Targowica w gronostajach i ciemni studenci

Krystyna Pawłowicz zdemaskowała kolejny obóz Targowicy, tym razem ukryty w środowisku akademickim.

Powodem fejsbukowej interwencji posłanki PiS stał się zapowiadany na 25 stycznia protest studentów.

Wytrawna obserwatorka życia społeczno-politycznego w Polsce nie ma wątpliwości, że naiwni studenci dali się zmanipulować odrzynanej od koryta profesurze. Bo jak w inny sposób wytłumaczyć chęć młodych ludzi do protestowania przeciwko legalnie wybranej władzy?

Nie będę cytował wpisu Krystyny Pawłowicz, kto chce i ma siłę, niech skorzysta ze źródła. Nie będę też marnował miejsca na wyrazy oburzenia wulgarną i paszkwilancką formą tekstu, bo przecież już dobrze ten styl poznaliśmy. Niestety, stał się elementem rzeczywistości komunikacyjnej opanowanej przez trolli przekonanych, że mandat uzyskany od „suwerena” pozwala im na wszystko, nawet na pogardę wobec tego suwerena. Bo ten sposób traktowania polszczyzny jako instrumentu walki politycznej jest wyrazem pogardy nie tylko do adresatów napaści, ale do wszystkich należących do wspólnoty języka polskiego.

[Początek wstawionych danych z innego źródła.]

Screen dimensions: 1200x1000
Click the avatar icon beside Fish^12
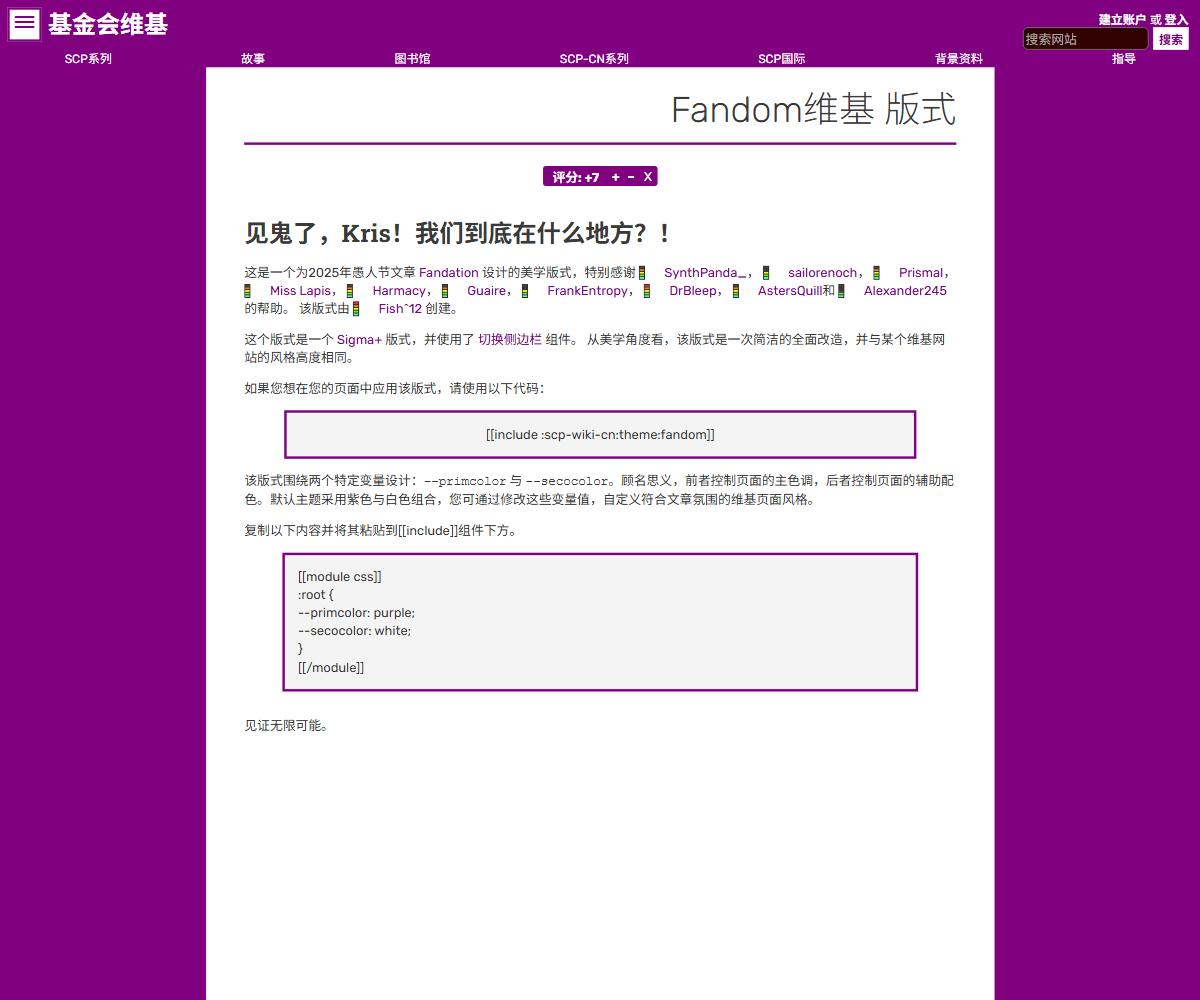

Nie komentowałem wcześniejszych wypowiedzi Krystyny Pawłowicz. Ta jednak warta jest oddzielnej analizy, bo gdy się w nią wczytać, to widać, że ładunek agresji zawartej w tekście nie jest wyrazem bezkarnej siły, ale strachu. Łatwo atakować protesty opozycji lub takich organizacji jak KOD. Bo tu schemat wyjaśniający, że buntują się oderwani od koryta, może mieć pozory sensu. Kiedy jednak na scenę wkraczają siły spoza prostego schematu, tak jak kobiety podczas Czarnego Marszu czy teraz studenci, rozpada się cała konstrukcja legitymizacji władzy. Wszak studenci jeszcze nie zdążyli dorwać się do koryta, są też zbyt młodzi, by zarzucić im peerelowskie zarażenie. Jedyne, co można im zarzucić, to „polityczne niezorientowanie”. Schemat stary jak świat, wystarczy posłuchać Władysława Gomułki z marca 1968 r.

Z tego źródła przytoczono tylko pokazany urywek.